• _Task directions_: Return only those lines of the listing in which "screenshot" appears.

• _Records for processing_:
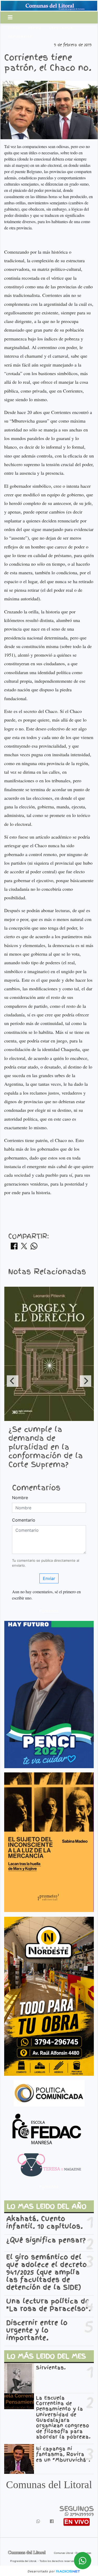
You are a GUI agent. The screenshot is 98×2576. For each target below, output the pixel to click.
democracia (61, 28)
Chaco (14, 28)
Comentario (23, 1520)
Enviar (49, 1578)
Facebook (49, 1611)
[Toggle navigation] (10, 17)
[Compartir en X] (24, 1247)
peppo (34, 28)
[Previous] (12, 1381)
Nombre (20, 1497)
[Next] (85, 1381)
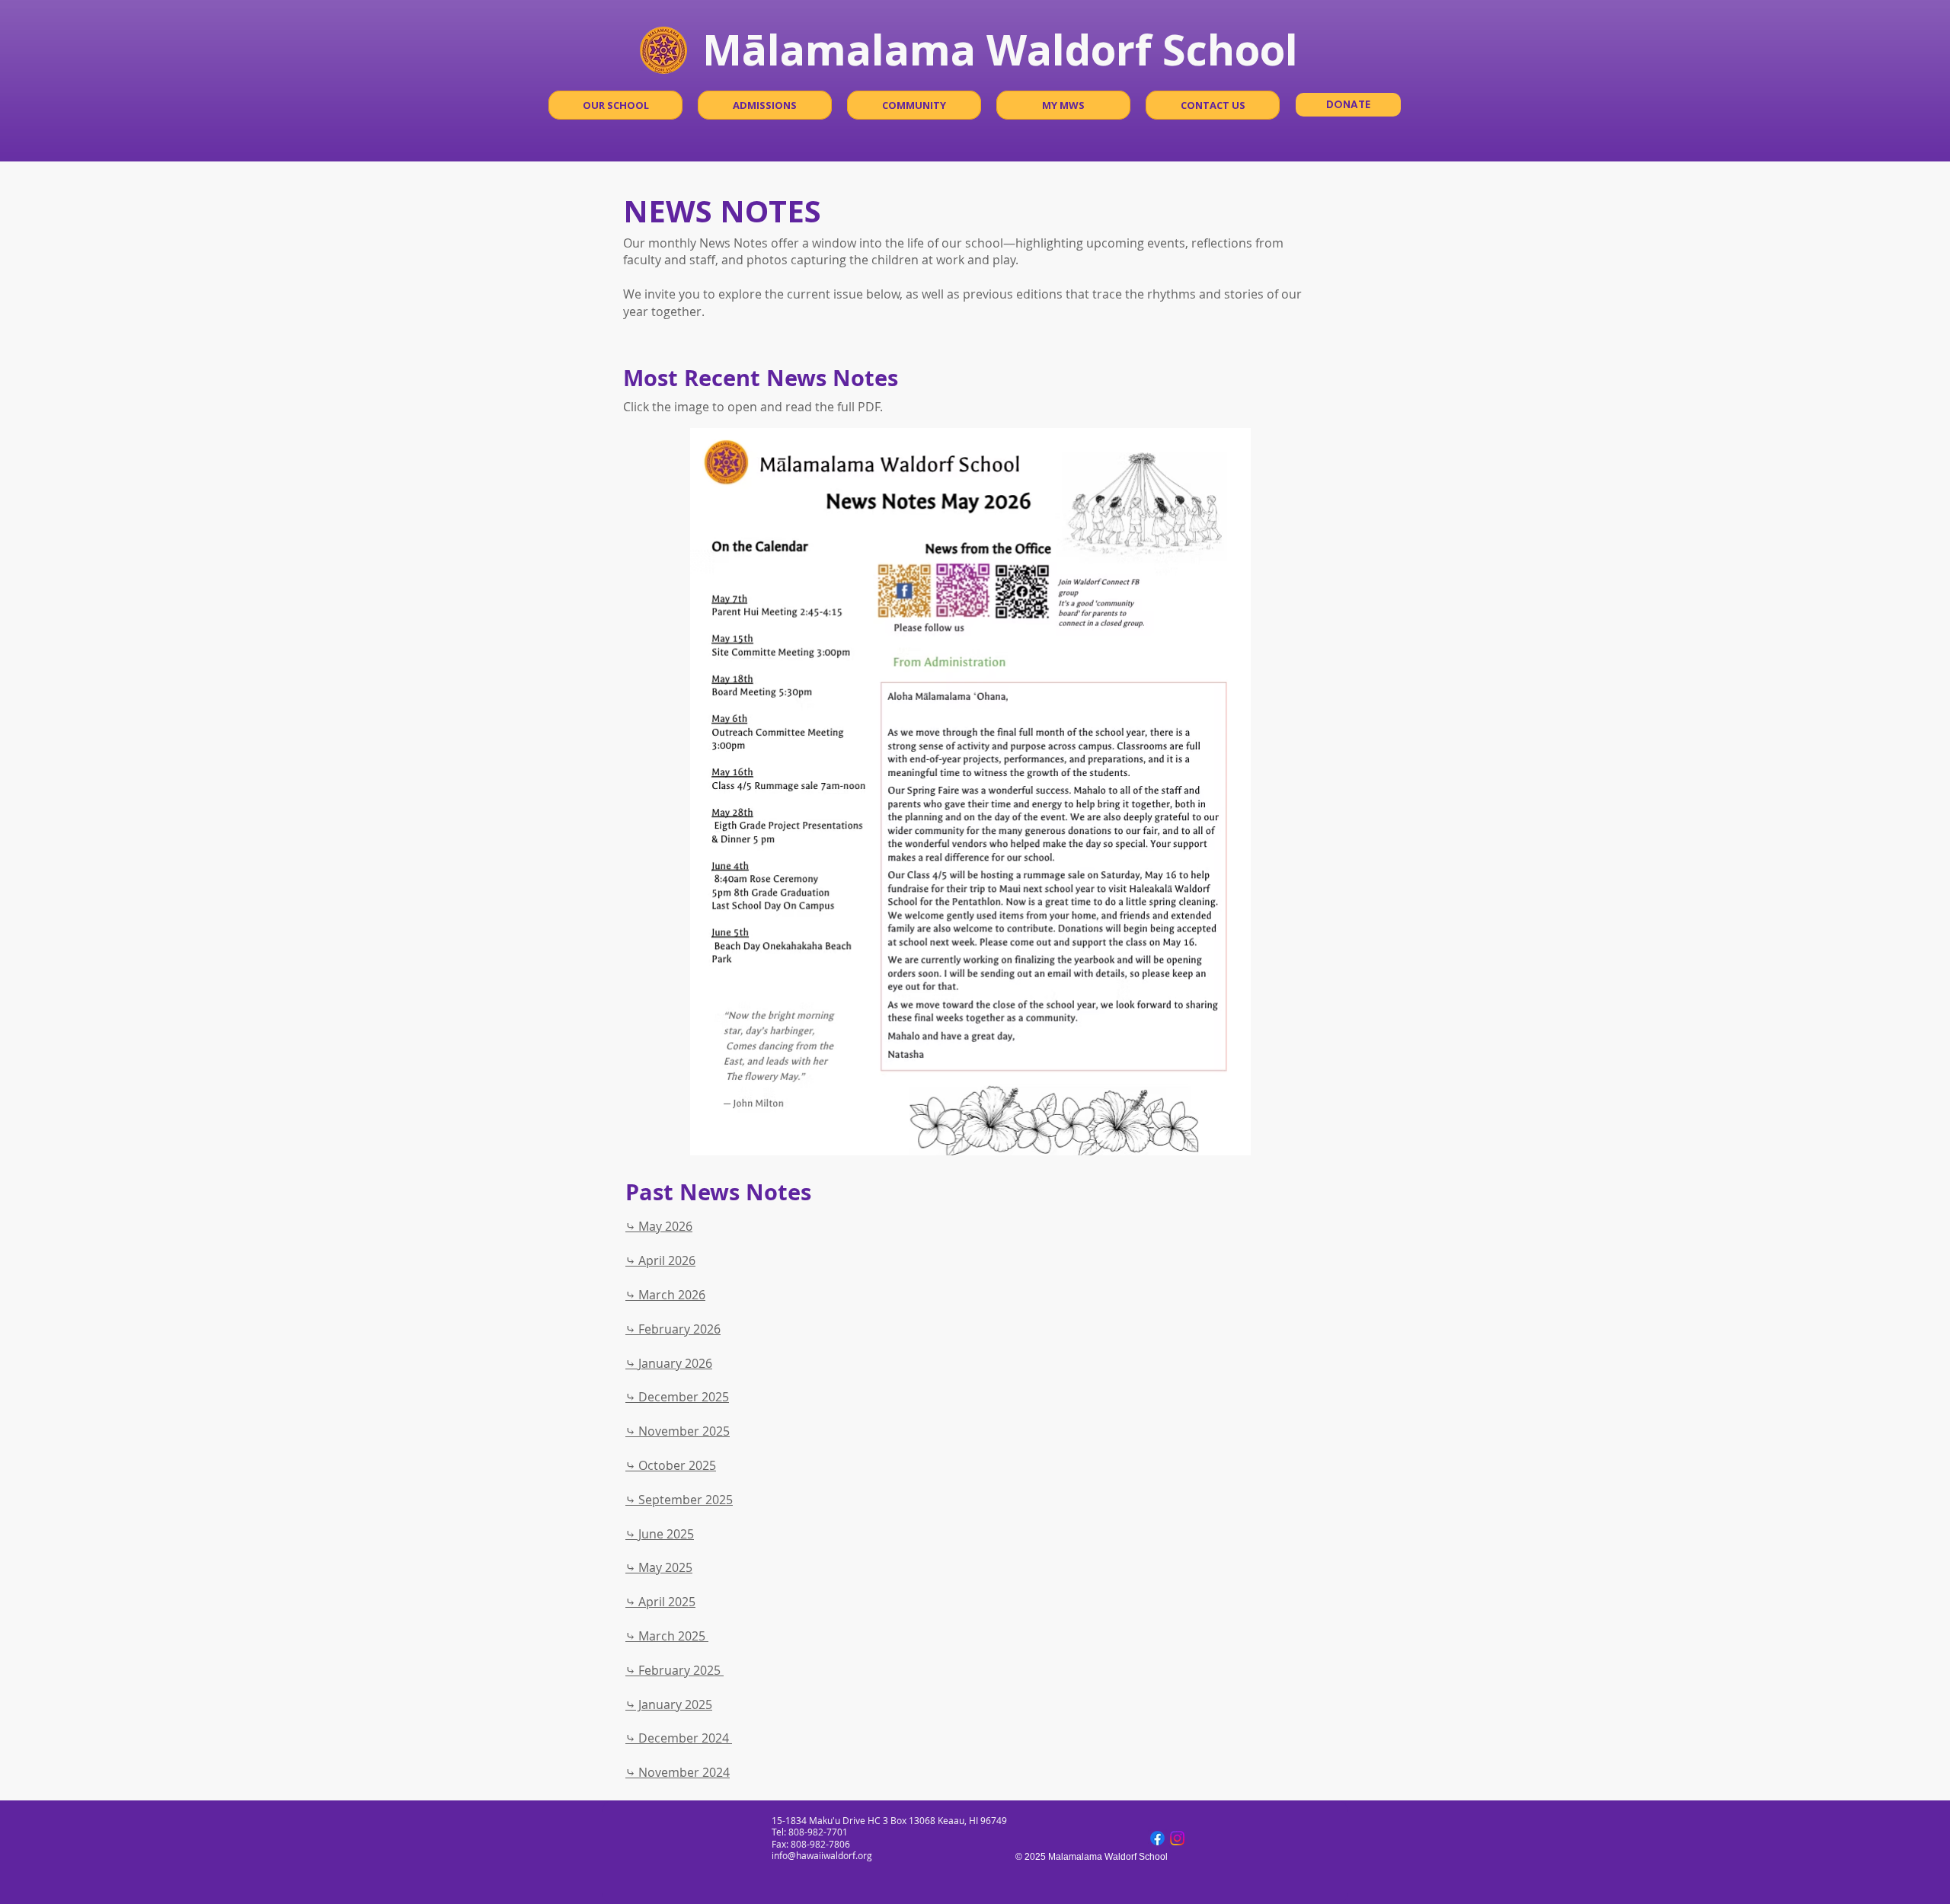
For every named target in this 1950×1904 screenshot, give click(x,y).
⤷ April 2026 (660, 1260)
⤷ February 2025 (674, 1670)
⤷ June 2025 (659, 1533)
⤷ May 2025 (658, 1567)
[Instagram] (1177, 1838)
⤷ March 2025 (666, 1636)
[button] (615, 105)
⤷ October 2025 (670, 1465)
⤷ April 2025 (660, 1601)
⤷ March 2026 (665, 1294)
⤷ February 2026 (673, 1329)
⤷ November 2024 (677, 1772)
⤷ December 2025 (677, 1396)
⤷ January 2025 (668, 1704)
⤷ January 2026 (668, 1363)
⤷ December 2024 (678, 1738)
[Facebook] (1157, 1838)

• _Task answer_:
You are a GUI agent. The screenshot is 98×2576. For each target below, output the pixel to click.
For every named target in this 1950×1904 screenshot, give click(x,y).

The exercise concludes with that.